• [Data listing]
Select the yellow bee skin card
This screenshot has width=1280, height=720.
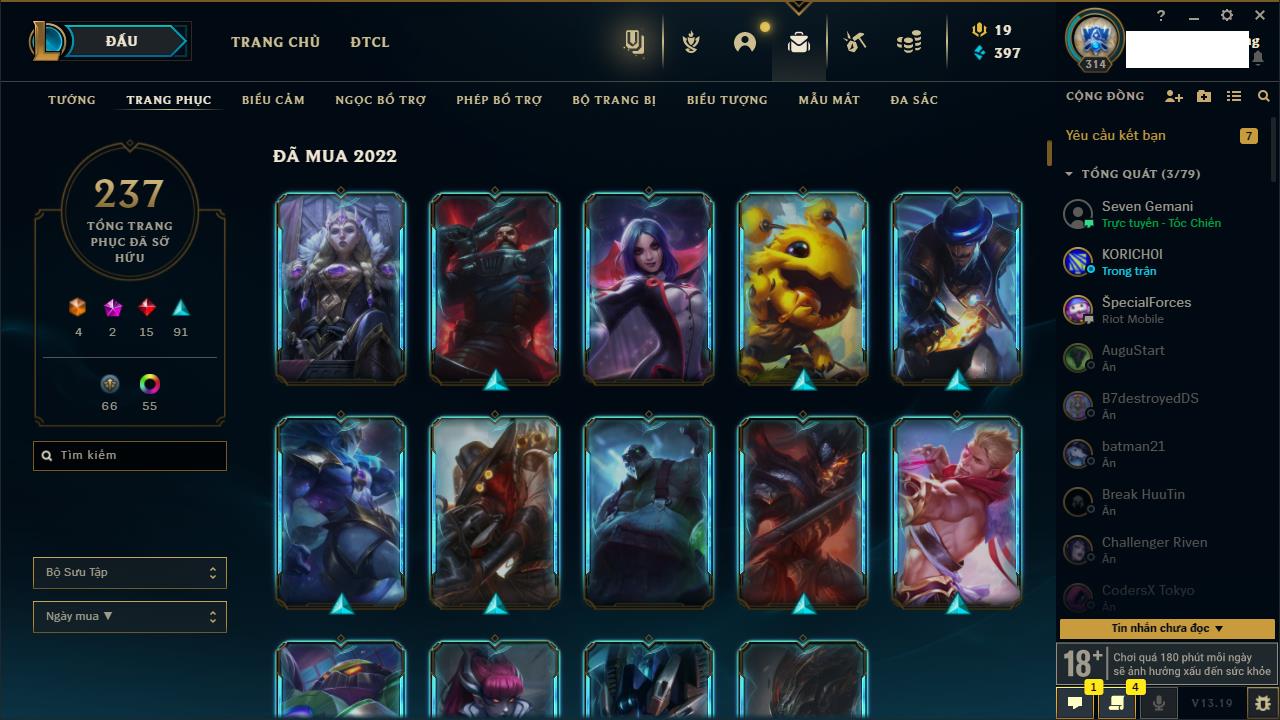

---

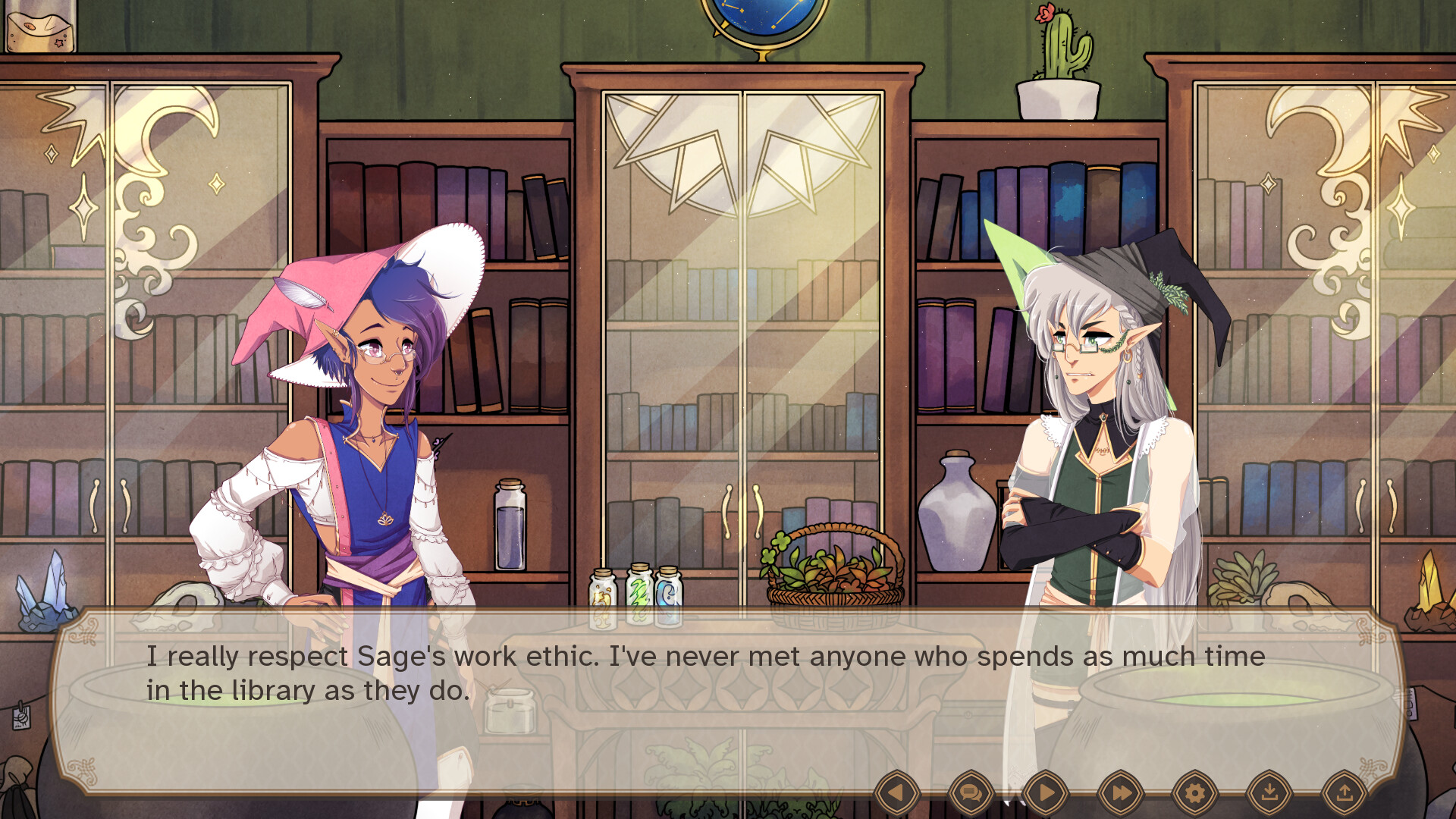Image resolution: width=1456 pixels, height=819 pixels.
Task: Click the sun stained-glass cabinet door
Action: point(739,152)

• [Task statement] Rewrite the listing above from the line with "Image resolution: width=1456" to the line with "Action: point(739,152)", replacing "cabinet door" with "window" and keeping everything else the same. Give only those lines, and leave the pictures out.

• [Solution to this task]
Image resolution: width=1456 pixels, height=819 pixels.
Task: Click the sun stained-glass window
Action: point(739,152)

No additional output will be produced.